Ok here goes: I was 285lbs, diagnosed medically as having less Testosterone than a baby kitten. I think this was one of the things that got me seriously digging in studies and information in books and online until ultimately logic brought me kicking and screaming to whole natural foods.

To stimulate testosterone production, the hypothalamus releases a substance to the pituitary gland called gonadotropin-releasing hormone (GnRH). This hormone, in turn, causes the gland to produce two other hormones, follicle-stimulating hormone (FSH) and luteinizing hormone (LH), collectively known as gonadotropins. LH is released into the bloodstream where it travels to the male testes and triggers the production of testosterone from cholesterol. If this process continues until the testosterone level becomes too high, the pituitary slows the release of LH so production slows down. FSH is similarly involved in the increase and decrease in sperm production.
When LH reaches the testes, it influences activity in the Leydig cells, which are where cholesterol is gradually changed into a series of compounds until it becomes testosterone. When the small but vital amount of testosterone produced is released into the bloodstream, it is mostly bound to a special "carrier" compound called sex hormone binding globulin or SHBG. SHBG, which is produced by the liver, plays an important role in regulating the amount of "free" testosterone circulating in the body at any one time. The more SHBG there is the less unbound, active testosterone is able to move from the blood stream into cells where it is needed. As SHBG levels rise and fall, so do free testosterone levels, except in reverse.

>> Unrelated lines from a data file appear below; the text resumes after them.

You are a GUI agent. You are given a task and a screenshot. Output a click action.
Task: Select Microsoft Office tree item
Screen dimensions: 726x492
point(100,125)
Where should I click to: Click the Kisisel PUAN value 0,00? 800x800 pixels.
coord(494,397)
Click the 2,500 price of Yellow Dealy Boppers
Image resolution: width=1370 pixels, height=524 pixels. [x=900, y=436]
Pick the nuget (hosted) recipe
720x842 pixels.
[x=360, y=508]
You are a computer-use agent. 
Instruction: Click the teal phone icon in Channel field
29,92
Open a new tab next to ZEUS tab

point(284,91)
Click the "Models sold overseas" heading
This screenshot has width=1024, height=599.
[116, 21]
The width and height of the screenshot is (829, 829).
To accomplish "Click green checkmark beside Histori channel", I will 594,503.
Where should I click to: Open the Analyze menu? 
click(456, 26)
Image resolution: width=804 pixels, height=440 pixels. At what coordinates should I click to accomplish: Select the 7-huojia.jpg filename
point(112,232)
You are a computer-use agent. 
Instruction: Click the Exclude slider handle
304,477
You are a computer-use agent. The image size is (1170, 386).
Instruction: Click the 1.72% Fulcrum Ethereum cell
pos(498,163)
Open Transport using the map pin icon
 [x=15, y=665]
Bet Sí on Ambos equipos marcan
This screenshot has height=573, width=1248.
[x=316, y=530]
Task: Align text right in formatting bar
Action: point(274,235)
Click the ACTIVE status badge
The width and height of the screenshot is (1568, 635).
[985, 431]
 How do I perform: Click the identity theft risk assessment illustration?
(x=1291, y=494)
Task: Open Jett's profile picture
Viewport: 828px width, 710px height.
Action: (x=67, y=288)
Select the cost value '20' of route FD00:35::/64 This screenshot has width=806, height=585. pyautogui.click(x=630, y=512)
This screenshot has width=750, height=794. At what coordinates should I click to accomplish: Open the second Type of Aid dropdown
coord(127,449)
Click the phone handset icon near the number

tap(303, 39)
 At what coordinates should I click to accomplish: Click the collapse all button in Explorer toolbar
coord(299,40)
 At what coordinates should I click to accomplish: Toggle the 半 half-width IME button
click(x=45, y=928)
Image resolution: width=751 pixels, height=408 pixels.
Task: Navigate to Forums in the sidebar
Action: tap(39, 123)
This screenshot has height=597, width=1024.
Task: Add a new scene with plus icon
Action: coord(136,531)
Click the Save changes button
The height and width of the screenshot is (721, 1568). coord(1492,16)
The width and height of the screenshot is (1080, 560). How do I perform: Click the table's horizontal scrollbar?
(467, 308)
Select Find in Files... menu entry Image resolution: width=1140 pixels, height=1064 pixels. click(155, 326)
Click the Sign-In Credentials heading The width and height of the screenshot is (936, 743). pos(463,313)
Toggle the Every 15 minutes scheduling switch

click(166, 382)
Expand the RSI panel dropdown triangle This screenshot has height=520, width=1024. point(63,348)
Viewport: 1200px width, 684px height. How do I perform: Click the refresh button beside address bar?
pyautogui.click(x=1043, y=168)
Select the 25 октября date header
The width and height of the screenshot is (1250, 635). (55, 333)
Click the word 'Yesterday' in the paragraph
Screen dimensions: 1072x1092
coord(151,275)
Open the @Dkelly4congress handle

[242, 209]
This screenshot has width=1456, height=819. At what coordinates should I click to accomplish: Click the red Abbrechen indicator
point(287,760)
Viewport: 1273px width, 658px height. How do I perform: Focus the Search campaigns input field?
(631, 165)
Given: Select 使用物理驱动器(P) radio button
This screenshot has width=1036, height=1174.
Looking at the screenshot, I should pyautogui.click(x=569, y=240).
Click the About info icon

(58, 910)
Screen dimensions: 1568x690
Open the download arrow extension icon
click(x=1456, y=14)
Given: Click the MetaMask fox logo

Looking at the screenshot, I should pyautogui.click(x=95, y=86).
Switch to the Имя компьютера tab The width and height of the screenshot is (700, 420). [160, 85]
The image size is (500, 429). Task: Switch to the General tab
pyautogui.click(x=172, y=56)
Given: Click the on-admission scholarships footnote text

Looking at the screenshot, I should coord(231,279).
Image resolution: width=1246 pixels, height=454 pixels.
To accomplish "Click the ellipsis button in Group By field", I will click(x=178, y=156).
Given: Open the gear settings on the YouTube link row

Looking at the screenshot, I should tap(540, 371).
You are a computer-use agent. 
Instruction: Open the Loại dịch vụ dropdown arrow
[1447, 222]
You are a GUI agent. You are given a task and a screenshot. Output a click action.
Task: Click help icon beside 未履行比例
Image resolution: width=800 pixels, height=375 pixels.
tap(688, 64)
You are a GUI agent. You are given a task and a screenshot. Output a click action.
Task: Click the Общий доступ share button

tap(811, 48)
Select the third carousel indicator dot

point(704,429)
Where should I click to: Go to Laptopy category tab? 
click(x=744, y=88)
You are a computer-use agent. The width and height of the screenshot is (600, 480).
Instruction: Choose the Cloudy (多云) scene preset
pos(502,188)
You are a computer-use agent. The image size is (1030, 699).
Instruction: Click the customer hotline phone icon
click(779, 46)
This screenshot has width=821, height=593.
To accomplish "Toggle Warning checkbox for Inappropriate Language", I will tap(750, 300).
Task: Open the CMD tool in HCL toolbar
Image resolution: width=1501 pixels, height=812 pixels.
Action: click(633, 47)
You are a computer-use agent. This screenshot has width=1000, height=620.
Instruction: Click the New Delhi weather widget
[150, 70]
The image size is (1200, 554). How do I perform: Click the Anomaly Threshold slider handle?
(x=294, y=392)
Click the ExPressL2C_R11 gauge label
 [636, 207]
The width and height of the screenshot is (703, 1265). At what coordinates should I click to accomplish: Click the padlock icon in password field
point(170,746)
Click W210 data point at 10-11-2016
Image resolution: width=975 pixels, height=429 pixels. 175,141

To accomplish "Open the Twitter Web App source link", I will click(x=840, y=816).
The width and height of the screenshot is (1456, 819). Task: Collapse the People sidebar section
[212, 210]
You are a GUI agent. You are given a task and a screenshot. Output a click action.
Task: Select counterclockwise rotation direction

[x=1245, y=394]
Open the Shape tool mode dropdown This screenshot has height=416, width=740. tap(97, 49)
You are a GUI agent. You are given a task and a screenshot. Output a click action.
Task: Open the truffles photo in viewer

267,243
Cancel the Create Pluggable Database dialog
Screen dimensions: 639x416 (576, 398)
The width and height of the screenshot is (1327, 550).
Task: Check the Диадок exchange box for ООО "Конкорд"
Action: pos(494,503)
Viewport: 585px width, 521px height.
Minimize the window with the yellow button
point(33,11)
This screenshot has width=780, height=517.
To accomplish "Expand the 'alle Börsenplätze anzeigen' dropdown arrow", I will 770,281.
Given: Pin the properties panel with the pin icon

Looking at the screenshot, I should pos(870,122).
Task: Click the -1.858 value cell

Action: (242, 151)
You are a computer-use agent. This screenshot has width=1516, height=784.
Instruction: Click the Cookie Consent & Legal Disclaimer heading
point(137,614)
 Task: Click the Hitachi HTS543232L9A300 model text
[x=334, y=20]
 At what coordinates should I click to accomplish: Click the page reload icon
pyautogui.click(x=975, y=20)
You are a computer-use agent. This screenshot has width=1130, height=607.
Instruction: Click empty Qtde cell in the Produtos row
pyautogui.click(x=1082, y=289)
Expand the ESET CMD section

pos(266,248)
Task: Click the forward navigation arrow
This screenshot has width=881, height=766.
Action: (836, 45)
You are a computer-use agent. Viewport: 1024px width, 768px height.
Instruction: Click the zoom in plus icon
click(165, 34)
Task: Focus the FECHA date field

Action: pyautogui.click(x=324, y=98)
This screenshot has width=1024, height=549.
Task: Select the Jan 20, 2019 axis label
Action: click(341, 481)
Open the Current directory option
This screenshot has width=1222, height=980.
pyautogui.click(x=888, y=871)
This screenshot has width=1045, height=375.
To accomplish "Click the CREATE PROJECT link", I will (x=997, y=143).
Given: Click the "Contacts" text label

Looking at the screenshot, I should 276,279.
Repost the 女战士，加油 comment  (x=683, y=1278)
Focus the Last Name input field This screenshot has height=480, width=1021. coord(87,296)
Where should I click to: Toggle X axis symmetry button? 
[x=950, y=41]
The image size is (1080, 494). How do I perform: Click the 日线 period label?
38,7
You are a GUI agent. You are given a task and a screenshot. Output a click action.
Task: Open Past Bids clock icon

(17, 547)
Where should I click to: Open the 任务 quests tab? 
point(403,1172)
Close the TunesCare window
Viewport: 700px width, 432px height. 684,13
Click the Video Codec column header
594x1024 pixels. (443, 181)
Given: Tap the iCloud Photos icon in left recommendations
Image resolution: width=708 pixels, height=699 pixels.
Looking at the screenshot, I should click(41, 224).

There are 2 major parts to Increasing your Testosterone. Precursors(Lutenizing Hormone) and Anti-Estrogenics.(Block Conversion of Testosterone into Estrogen and block SHBG:sex hormone binding globulin)
Its all whole food, I do not condone supplements.
Zinc- luteinizing hormone AND anti-aromatase
- Oysters
- Shrimp
- Eggs
- Liver
- Spinach
Omega 3 Fats - Hormonal Fuel! (shoot for EPA/DHA not ALA) also binds SHBG
- Grassfed Meats
- Wild Fish (best)
- Shellfish
Vitamins A, B, C, E - Testosterone Production
- Wild Meat!
- Avocado
- Spinach
- Asparagus
- Liver
Indole-3-Carbinol - Anti Estrogen
- Broccoli
- Cauliflower
- Brussel Sprouts
- Cabbage
Allicin - Boost Testosterone
Cholesterol(dietary cholesterol does NOT equal blood cholesterol) - Pure Fuel.
- Wild Meat
- Eggs
- Liver
- Shellfish
Potassium
- Avocado
- Potatoes
- Sweet Potatoes
- Spinach
Sleep. Seriously. its when you produce the most Testosterone, and lower stress/more rest will inhibit estrogen conversion.
Sex. Seriously. More of it, or even thinking about it, boosts Test Production.
HIIT - High Intensity Workouts. Train Fasted, Train hard, if you're not breathing heavy and sweating afterwords, you did it wrong.
I dropped to 185lbs, then went on a heavy weight gaining regimen, have gained back 25lbs of muscle and can still see my abs. My testosterone is now well above average.
The beauty of it, other than a few veggie focuses, its a meat dominant paleo diet to the core.